Data records:

---+---

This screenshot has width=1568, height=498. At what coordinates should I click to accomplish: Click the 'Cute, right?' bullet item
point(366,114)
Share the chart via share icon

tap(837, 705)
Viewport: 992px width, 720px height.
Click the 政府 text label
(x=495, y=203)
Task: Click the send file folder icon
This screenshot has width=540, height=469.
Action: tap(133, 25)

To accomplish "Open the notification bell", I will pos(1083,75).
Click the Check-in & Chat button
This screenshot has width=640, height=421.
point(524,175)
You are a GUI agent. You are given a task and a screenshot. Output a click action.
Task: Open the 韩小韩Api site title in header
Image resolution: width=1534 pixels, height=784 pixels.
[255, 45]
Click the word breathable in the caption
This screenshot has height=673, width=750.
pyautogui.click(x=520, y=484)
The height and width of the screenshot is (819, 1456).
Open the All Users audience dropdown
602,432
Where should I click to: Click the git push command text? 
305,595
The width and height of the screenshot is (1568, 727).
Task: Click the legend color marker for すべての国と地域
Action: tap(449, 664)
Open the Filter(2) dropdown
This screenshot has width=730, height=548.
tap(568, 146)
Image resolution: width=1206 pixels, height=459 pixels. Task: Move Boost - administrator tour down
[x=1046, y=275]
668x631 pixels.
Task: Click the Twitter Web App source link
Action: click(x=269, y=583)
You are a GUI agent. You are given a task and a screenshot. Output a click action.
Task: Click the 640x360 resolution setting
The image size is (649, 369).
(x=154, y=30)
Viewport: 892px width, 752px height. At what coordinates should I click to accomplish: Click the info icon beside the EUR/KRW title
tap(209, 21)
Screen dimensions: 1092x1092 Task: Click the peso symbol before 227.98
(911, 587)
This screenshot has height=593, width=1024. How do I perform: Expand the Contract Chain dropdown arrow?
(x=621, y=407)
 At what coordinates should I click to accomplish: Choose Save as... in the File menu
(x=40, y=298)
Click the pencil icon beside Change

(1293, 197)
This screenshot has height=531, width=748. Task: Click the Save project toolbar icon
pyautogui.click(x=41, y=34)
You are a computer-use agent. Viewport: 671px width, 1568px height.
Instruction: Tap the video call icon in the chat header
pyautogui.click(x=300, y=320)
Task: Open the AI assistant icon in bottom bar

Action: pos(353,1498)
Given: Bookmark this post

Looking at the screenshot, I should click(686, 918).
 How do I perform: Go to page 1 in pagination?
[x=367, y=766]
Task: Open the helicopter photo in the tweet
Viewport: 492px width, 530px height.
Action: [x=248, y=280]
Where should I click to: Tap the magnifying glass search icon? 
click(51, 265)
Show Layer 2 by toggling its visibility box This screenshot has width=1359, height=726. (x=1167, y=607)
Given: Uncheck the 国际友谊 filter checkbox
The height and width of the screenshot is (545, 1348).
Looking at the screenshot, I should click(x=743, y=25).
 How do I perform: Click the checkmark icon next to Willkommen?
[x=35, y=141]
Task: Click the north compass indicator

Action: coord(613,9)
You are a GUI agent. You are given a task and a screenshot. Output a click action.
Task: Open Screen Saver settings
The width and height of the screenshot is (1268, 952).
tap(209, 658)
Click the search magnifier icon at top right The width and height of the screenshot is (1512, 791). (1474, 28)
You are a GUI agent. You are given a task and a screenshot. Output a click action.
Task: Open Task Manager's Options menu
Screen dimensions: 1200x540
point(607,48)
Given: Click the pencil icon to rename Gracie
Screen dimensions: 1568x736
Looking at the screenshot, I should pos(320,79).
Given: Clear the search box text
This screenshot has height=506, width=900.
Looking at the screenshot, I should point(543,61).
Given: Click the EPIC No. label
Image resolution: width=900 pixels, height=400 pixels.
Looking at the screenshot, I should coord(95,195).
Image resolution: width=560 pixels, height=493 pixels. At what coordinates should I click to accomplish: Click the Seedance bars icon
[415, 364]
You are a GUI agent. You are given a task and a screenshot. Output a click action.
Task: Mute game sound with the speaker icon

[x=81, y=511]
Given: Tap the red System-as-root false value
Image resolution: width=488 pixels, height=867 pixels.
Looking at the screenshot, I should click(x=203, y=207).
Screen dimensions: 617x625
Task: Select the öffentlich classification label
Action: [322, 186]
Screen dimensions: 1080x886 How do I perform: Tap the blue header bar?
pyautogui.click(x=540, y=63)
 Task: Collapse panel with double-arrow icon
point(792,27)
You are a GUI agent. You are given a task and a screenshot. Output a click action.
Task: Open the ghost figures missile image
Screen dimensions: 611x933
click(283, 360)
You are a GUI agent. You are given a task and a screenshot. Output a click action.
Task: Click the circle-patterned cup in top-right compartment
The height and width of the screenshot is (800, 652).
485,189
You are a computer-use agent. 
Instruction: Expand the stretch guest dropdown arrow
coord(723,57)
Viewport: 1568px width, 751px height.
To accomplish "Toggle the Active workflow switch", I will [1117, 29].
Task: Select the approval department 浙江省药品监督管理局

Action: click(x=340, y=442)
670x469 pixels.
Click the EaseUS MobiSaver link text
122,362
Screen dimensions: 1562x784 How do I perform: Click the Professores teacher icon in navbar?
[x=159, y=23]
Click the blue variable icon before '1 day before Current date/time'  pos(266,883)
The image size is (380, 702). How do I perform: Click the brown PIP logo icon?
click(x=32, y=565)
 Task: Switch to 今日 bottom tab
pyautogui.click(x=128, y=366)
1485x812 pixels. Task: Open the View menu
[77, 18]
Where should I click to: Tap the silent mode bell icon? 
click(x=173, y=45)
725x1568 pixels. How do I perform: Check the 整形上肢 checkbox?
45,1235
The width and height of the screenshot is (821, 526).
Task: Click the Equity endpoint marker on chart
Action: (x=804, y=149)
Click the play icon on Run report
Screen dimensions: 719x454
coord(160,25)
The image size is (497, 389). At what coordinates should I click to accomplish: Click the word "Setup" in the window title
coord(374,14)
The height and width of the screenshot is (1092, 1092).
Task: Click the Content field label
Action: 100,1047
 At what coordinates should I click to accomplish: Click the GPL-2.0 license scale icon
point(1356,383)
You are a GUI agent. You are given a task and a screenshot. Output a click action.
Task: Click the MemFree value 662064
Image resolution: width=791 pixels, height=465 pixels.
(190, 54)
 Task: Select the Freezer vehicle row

---+---

**Task details:**
The word to look for is "computer"; copy out every line of the entries that holds it.

**Response for this exercise:**
You are a computer-use agent. Viewport: 671px width, 1568px height.
You are a computer-use agent. 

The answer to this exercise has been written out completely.